Differentiating prolactinoma from other diseases
Prolactinoma must be differentiated from other causes of hyperprolactinemia that may also present as galactorrhea, amenorrhea, (in females) and infertility (in both males and females). Causes of hyperprolactinemia can be categorized as physiological, pathological, and medication-induced.
Natural History, Complications and Prognosis
If left untreated, 95% of cases of prolactinoma will not show any signs of growth during the first 4 to 6 years. Complications of prolactinoma include pituitary apoplexy and vision loss. Prognosis is generally excellent for cases of microprolactinoma.
History and Symptoms
Common symptoms of prolactinoma include headache, vision changes, decreased libido, infertility, and osteoporosis. In women, common symptoms of prolactinoma include breast tenderness, galactorrhea, and amenorrhea or oligomenorrhea.
Physical Examination
Patients with prolactinoma generally appear healthy. The most common physical examination finding of prolactinoma is visual field defects (bitemporal hemianopsia).
Laboratory Findings
Laboratory findings consistent with the diagnosis of prolactinoma include markedly elevated prolactin levels.
ECG
There are no ECG findings associated with prolactinoma.
X-ray
There are no X-ray findings associated with prolactinoma.
Ultrasound
There are no ultrasound findings associated with prolactinoma.
CT Scan
On CT scan of the head, prolactinoma is characterized by an enlargement of the pituitary gland.
MRI
MRI may be diagnostic of prolactinoma. Magnetic resonance imaging (MRI) is the most sensitive test for detection of pituitary tumors and determination of their size.
Medical Therapy
Medical therapy for prolactinoma includes dopamine agonists (either cabergoline or bromocriptine). The goal of treatment is to return prolactin secretion to normal, reduce tumor size, correct any visual abnormalities, and restore normal pituitary function.[4]
Surgery
Surgery is not the first-line treatment option for patients with prolactinoma. Surgery is usually reserved for patients whose medical therapy fails to reduce the size of the tumor.
Primary prevention
There is no established method for primary prevention of prolactinoma.
Secondary prevention
There is no established method for primary prevention of prolactinoma.
References
- ↑ 1.0 1.1 1.2 1.3 Ciccarelli A, Daly AF, Beckers A (2005). "The epidemiology of prolactinomas". Pituitary. 8 (1): 3–6. doi:10.1007/s11102-005-5079-0. PMID 16411062.
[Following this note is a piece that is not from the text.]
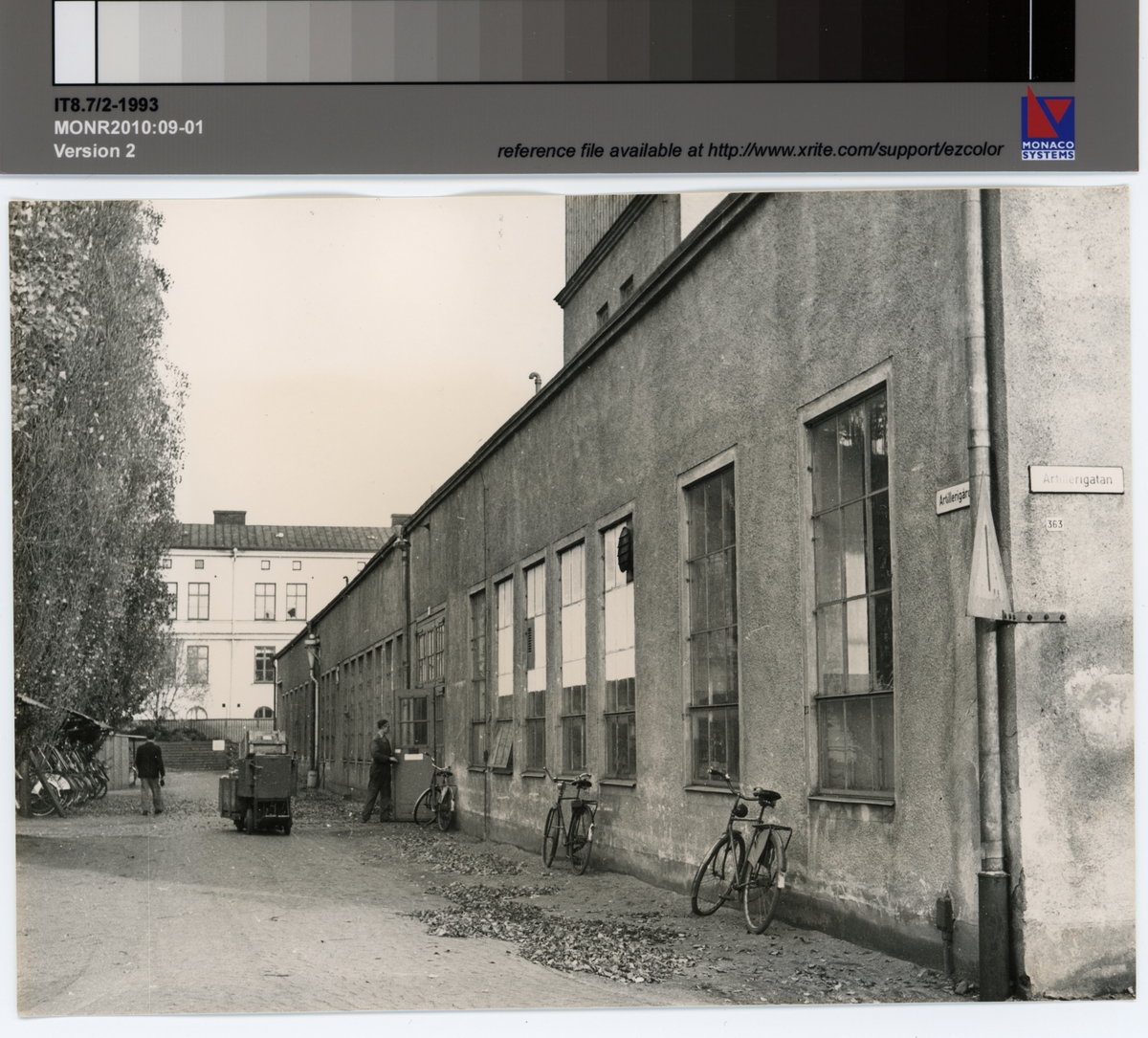Image resolution: width=1148 pixels, height=1038 pixels.
Task: Pick the black swatch at grayscale bar's right end
Action: coord(1050,42)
- ↑ Frantz, Andrew G. (1978). "Prolactin". New England Journal of Medicine. 298 (4): 201–207. doi:10.1056/NEJM197801262980408. ISSN 0028-4793.
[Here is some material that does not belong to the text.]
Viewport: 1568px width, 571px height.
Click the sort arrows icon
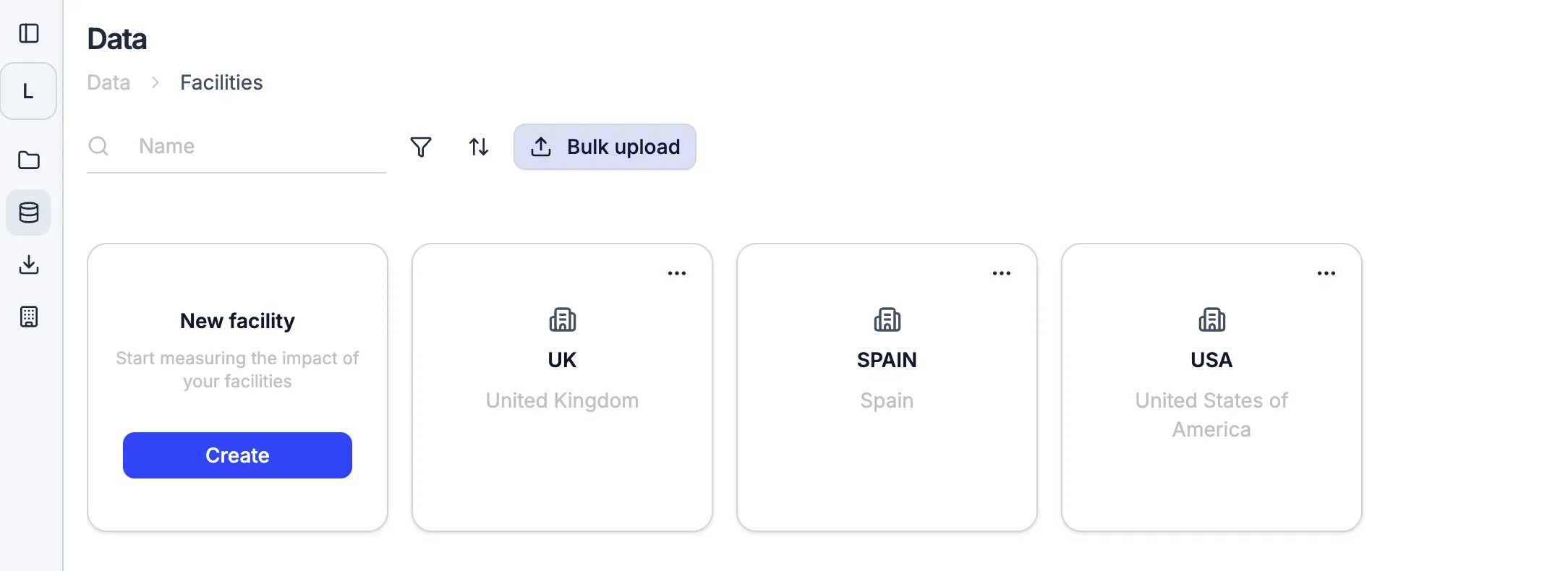(477, 146)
- ↑ Karhu A, Aaltonen LA (2007). "Susceptibility to pituitary neoplasia related to MEN-1, CDKN1B and AIP mutations: an update". Hum Mol Genet. 16 Spec No 1: R73–9. doi:10.1093/hmg/ddm036. PMID 17613551.
- ↑ Melmed S, Casanueva FF, Hoffman AR, Kleinberg DL, Montori VM, Schlechte JA; et al. (2011). "Diagnosis and treatment of hyperprolactinemia: an Endocrine Society clinical practice guideline". J Clin Endocrinol Metab. 96 (2): 273–88. doi:10.1210/jc.2010-1692. PMID 21296991.